Activity => The stretch from the line with "Image resolution: width=960 pixels, height=720" through the line with "Given: Expand the Geometry section" in the records below: write it out exactly, and nothing else.

Saved entries =>
____

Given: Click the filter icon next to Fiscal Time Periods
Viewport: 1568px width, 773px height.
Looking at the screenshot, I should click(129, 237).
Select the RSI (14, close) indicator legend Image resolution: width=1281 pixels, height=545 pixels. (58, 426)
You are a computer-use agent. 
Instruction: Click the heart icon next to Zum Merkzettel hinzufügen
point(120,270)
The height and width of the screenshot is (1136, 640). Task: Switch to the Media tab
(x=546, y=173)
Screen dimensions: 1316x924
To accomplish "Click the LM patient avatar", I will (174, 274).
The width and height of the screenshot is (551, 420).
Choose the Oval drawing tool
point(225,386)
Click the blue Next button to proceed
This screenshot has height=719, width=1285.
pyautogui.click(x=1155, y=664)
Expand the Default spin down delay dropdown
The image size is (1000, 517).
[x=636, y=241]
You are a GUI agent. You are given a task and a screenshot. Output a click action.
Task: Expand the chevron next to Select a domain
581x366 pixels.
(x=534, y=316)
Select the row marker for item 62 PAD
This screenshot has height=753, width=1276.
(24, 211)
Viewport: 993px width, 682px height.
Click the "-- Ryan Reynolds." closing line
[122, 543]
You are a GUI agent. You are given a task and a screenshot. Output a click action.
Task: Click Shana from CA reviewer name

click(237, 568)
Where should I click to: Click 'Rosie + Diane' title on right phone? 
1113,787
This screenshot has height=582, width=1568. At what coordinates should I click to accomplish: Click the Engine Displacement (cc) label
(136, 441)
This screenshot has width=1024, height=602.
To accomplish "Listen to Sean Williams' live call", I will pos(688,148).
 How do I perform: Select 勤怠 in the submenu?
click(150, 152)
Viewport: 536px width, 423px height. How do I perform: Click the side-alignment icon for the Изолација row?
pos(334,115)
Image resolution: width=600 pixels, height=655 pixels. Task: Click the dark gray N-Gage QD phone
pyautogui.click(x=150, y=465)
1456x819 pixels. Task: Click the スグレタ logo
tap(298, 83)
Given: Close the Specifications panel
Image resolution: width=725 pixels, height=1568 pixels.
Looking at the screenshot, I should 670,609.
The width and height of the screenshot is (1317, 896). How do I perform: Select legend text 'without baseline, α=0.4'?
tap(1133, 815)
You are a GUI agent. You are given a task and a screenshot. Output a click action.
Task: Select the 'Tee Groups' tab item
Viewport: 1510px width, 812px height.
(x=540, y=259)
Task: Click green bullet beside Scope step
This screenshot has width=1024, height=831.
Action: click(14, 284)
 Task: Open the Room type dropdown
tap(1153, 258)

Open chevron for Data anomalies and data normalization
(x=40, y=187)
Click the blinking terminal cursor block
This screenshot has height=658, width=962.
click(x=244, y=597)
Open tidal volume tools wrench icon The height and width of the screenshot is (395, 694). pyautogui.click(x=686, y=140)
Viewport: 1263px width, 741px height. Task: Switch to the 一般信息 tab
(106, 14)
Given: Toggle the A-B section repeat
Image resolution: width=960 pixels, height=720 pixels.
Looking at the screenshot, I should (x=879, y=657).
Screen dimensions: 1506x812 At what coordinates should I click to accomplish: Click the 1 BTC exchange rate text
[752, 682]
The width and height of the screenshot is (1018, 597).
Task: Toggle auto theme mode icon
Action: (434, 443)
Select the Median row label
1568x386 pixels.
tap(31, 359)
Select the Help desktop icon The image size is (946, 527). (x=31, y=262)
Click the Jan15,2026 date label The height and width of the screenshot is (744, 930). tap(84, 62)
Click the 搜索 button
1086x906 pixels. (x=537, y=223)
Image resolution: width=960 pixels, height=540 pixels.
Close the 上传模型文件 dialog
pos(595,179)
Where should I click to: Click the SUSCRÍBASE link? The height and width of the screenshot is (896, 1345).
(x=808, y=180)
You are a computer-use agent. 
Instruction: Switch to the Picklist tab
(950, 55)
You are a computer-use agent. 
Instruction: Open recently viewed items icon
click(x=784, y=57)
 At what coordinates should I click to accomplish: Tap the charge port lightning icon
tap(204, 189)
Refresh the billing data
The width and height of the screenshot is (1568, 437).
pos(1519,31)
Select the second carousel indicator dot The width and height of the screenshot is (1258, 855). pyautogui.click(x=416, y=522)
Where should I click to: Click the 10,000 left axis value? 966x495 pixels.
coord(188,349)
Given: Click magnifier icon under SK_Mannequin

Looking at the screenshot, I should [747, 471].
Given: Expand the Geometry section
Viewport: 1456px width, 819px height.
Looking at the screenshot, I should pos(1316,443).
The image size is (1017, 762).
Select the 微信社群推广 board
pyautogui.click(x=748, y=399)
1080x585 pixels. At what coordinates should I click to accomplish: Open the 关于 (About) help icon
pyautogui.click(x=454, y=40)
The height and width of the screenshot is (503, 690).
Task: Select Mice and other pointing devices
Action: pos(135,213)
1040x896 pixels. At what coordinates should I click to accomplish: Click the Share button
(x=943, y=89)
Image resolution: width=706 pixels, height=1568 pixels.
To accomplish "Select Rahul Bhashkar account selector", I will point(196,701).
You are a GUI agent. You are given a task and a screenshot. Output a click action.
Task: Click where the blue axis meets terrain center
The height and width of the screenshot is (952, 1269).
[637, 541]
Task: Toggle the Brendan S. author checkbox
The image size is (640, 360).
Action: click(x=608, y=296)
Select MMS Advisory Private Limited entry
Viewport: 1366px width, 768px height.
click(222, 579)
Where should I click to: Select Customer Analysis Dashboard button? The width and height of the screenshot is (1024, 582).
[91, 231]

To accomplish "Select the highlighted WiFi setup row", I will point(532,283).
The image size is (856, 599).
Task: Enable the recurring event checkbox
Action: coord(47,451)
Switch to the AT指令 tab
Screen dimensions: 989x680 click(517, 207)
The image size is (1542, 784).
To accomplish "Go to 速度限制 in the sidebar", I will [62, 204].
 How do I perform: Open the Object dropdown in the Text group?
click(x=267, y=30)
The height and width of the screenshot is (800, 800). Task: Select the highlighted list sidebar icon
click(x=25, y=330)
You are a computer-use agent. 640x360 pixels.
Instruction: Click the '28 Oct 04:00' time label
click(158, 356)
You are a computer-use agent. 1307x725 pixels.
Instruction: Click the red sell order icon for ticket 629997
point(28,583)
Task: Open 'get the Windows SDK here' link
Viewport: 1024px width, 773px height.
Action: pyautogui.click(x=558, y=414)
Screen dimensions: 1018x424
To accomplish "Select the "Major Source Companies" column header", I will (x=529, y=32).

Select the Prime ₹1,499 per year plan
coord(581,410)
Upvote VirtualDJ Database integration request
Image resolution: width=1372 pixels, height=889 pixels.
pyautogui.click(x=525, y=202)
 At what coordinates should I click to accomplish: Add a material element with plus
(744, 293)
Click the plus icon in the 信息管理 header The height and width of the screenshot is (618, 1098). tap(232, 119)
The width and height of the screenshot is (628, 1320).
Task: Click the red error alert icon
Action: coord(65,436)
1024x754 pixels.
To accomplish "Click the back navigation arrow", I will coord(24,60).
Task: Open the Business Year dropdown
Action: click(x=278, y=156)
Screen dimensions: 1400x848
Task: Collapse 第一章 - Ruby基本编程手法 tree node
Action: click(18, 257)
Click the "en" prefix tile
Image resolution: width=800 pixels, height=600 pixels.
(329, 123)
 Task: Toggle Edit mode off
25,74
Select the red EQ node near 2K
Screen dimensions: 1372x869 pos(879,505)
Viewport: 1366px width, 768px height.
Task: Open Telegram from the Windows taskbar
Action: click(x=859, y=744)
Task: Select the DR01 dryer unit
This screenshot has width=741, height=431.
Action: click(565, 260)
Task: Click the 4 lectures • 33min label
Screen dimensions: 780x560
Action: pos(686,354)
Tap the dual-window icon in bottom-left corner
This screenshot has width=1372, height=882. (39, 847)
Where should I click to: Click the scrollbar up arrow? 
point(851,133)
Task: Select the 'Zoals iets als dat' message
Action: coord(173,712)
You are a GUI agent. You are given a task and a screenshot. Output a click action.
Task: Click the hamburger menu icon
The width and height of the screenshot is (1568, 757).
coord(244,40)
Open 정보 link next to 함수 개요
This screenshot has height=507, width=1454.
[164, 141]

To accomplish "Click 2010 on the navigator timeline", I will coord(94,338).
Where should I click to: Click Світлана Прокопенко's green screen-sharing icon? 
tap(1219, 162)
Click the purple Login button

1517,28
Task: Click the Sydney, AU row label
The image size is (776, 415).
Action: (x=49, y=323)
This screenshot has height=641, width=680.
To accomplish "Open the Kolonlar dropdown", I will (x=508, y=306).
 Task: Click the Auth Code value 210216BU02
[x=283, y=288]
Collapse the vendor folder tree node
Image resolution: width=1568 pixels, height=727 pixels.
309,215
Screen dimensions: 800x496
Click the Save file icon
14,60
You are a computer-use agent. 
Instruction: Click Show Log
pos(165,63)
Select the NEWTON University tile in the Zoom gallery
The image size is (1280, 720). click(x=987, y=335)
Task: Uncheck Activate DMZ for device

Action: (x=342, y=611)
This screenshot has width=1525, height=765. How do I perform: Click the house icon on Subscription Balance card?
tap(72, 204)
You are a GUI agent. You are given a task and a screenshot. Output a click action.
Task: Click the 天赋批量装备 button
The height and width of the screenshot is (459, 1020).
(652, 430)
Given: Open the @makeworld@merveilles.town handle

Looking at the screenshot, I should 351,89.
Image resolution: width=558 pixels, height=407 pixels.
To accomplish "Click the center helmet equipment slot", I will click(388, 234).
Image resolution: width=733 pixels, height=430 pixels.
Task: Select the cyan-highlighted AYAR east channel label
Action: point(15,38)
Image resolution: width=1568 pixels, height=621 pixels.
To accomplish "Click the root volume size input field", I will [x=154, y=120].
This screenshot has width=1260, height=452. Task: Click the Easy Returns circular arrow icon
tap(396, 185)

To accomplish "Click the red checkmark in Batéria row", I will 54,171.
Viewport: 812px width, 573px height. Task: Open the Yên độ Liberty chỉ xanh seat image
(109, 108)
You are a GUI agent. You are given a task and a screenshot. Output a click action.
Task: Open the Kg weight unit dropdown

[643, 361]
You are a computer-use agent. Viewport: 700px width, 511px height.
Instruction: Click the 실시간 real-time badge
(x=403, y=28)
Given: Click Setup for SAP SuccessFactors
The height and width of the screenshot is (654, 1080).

____

Expected answer =>
Image resolution: width=960 pixels, height=720 pixels.
Looking at the screenshot, I should (x=879, y=657).
Screen dimensions: 1506x812 At what coordinates should I click to accomplish: Click the 1 BTC exchange rate text
[752, 682]
The width and height of the screenshot is (1018, 597).
Task: Toggle auto theme mode icon
Action: (434, 443)
Select the Median row label
1568x386 pixels.
tap(31, 359)
Select the Help desktop icon The image size is (946, 527). (x=31, y=262)
Click the Jan15,2026 date label The height and width of the screenshot is (744, 930). tap(84, 62)
Click the 搜索 button
1086x906 pixels. (x=537, y=223)
Image resolution: width=960 pixels, height=540 pixels.
Close the 上传模型文件 dialog
pos(595,179)
Where should I click to: Click the SUSCRÍBASE link? The height and width of the screenshot is (896, 1345).
(x=808, y=180)
You are a computer-use agent. 
Instruction: Switch to the Picklist tab
(950, 55)
You are a computer-use agent. 
Instruction: Open recently viewed items icon
click(x=784, y=57)
 At what coordinates should I click to accomplish: Tap the charge port lightning icon
tap(204, 189)
Refresh the billing data
The width and height of the screenshot is (1568, 437).
pos(1519,31)
Select the second carousel indicator dot The width and height of the screenshot is (1258, 855). pyautogui.click(x=416, y=522)
Where should I click to: Click the 10,000 left axis value? 966x495 pixels.
coord(188,349)
Given: Click magnifier icon under SK_Mannequin

Looking at the screenshot, I should [747, 471].
Given: Expand the Geometry section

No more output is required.